Copy out the data below, all of it, exactly.

(Records from a collection)
▬▬▬▬▬▬▬▬▬▬

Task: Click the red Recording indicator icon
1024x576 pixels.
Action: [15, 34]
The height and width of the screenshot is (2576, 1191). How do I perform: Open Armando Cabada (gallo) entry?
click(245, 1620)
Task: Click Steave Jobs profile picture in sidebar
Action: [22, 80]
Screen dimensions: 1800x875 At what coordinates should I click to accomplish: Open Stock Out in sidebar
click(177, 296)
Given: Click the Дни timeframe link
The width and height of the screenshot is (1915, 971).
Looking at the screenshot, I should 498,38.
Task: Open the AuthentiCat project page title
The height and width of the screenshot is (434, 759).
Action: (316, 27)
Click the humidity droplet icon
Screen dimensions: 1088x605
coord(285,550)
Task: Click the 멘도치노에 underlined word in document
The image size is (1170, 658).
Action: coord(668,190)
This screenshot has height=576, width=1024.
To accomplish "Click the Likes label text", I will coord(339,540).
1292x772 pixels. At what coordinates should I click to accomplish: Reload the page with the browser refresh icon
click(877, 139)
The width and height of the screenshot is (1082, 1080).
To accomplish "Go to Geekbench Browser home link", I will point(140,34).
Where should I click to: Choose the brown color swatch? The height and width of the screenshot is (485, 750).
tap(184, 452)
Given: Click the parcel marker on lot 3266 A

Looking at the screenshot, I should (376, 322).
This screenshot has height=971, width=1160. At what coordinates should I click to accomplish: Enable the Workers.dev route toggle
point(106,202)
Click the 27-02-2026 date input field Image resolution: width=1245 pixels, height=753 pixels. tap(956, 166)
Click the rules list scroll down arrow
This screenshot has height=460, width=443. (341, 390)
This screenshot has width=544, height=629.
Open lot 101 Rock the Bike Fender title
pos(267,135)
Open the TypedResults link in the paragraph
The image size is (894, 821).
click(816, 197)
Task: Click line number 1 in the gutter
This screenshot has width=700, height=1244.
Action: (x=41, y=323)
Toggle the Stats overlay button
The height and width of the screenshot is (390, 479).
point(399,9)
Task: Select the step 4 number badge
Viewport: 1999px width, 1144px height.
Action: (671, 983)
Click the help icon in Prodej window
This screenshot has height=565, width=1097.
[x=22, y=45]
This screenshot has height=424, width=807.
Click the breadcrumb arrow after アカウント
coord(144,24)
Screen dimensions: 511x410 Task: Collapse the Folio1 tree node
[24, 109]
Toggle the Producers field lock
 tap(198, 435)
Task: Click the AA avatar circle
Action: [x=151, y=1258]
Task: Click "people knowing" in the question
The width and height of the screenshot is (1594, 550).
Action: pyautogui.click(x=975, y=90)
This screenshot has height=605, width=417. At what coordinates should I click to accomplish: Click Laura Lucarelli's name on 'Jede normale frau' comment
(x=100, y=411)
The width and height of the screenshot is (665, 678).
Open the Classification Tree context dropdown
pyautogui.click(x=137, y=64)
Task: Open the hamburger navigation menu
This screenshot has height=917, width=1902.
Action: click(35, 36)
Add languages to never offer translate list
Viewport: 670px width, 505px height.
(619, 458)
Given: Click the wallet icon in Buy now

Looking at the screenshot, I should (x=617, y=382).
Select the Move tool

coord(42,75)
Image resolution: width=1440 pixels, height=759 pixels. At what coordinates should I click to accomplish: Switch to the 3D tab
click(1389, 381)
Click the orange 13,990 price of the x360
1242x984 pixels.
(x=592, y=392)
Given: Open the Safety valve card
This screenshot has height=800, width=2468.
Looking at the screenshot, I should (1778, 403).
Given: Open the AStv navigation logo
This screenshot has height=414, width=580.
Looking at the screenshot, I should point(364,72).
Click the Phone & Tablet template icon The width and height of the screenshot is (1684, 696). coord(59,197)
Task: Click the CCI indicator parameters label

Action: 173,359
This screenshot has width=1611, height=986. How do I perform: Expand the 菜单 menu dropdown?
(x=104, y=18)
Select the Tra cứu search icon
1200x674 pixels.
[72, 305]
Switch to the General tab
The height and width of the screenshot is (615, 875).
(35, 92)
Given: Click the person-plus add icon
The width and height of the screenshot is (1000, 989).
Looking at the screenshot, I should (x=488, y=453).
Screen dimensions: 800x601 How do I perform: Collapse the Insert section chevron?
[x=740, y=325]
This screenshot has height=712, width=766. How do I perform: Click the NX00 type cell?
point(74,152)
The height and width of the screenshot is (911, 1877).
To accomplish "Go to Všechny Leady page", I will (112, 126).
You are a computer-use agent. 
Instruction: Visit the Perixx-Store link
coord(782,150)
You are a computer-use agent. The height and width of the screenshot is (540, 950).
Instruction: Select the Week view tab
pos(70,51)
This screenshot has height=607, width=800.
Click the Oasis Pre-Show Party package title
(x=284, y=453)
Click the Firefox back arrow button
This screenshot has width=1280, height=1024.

▬▬▬▬▬▬▬▬▬▬

Answer box:
Task: Click the red Recording indicator icon
1024x576 pixels.
Action: [15, 34]
The height and width of the screenshot is (2576, 1191). How do I perform: Open Armando Cabada (gallo) entry?
click(245, 1620)
Task: Click Steave Jobs profile picture in sidebar
Action: [22, 80]
Screen dimensions: 1800x875 At what coordinates should I click to accomplish: Open Stock Out in sidebar
click(177, 296)
Given: Click the Дни timeframe link
The width and height of the screenshot is (1915, 971).
Looking at the screenshot, I should 498,38.
Task: Open the AuthentiCat project page title
The height and width of the screenshot is (434, 759).
Action: (316, 27)
Click the humidity droplet icon
Screen dimensions: 1088x605
coord(285,550)
Task: Click the 멘도치노에 underlined word in document
The image size is (1170, 658).
Action: coord(668,190)
This screenshot has height=576, width=1024.
To accomplish "Click the Likes label text", I will coord(339,540).
1292x772 pixels. At what coordinates should I click to accomplish: Reload the page with the browser refresh icon
click(877, 139)
The width and height of the screenshot is (1082, 1080).
To accomplish "Go to Geekbench Browser home link", I will point(140,34).
Where should I click to: Choose the brown color swatch? The height and width of the screenshot is (485, 750).
tap(184, 452)
Given: Click the parcel marker on lot 3266 A

Looking at the screenshot, I should (376, 322).
This screenshot has height=971, width=1160. At what coordinates should I click to accomplish: Enable the Workers.dev route toggle
point(106,202)
Click the 27-02-2026 date input field Image resolution: width=1245 pixels, height=753 pixels. tap(956, 166)
Click the rules list scroll down arrow
This screenshot has height=460, width=443. (341, 390)
This screenshot has width=544, height=629.
Open lot 101 Rock the Bike Fender title
pos(267,135)
Open the TypedResults link in the paragraph
The image size is (894, 821).
click(816, 197)
Task: Click line number 1 in the gutter
This screenshot has width=700, height=1244.
Action: (x=41, y=323)
Toggle the Stats overlay button
The height and width of the screenshot is (390, 479).
point(399,9)
Task: Select the step 4 number badge
Viewport: 1999px width, 1144px height.
Action: (671, 983)
Click the help icon in Prodej window
This screenshot has height=565, width=1097.
[x=22, y=45]
This screenshot has height=424, width=807.
Click the breadcrumb arrow after アカウント
coord(144,24)
Screen dimensions: 511x410 Task: Collapse the Folio1 tree node
[24, 109]
Toggle the Producers field lock
 tap(198, 435)
Task: Click the AA avatar circle
Action: [x=151, y=1258]
Task: Click "people knowing" in the question
The width and height of the screenshot is (1594, 550).
Action: pyautogui.click(x=975, y=90)
This screenshot has height=605, width=417. At what coordinates should I click to accomplish: Click Laura Lucarelli's name on 'Jede normale frau' comment
(x=100, y=411)
The width and height of the screenshot is (665, 678).
Open the Classification Tree context dropdown
pyautogui.click(x=137, y=64)
Task: Open the hamburger navigation menu
This screenshot has height=917, width=1902.
Action: click(35, 36)
Add languages to never offer translate list
Viewport: 670px width, 505px height.
(619, 458)
Given: Click the wallet icon in Buy now

Looking at the screenshot, I should (x=617, y=382).
Select the Move tool

coord(42,75)
Image resolution: width=1440 pixels, height=759 pixels. At what coordinates should I click to accomplish: Switch to the 3D tab
click(1389, 381)
Click the orange 13,990 price of the x360
1242x984 pixels.
(x=592, y=392)
Given: Open the Safety valve card
This screenshot has height=800, width=2468.
Looking at the screenshot, I should (1778, 403).
Given: Open the AStv navigation logo
This screenshot has height=414, width=580.
Looking at the screenshot, I should point(364,72).
Click the Phone & Tablet template icon The width and height of the screenshot is (1684, 696). coord(59,197)
Task: Click the CCI indicator parameters label

Action: 173,359
This screenshot has width=1611, height=986. How do I perform: Expand the 菜单 menu dropdown?
(x=104, y=18)
Select the Tra cứu search icon
1200x674 pixels.
[72, 305]
Switch to the General tab
The height and width of the screenshot is (615, 875).
(35, 92)
Given: Click the person-plus add icon
The width and height of the screenshot is (1000, 989).
Looking at the screenshot, I should (x=488, y=453).
Screen dimensions: 800x601 How do I perform: Collapse the Insert section chevron?
[x=740, y=325]
This screenshot has height=712, width=766. How do I perform: Click the NX00 type cell?
point(74,152)
The height and width of the screenshot is (911, 1877).
To accomplish "Go to Všechny Leady page", I will (112, 126).
You are a computer-use agent. 
Instruction: Visit the Perixx-Store link
coord(782,150)
You are a computer-use agent. The height and width of the screenshot is (540, 950).
Instruction: Select the Week view tab
pos(70,51)
This screenshot has height=607, width=800.
Click the Oasis Pre-Show Party package title
(x=284, y=453)
Click the Firefox back arrow button
This screenshot has width=1280, height=1024.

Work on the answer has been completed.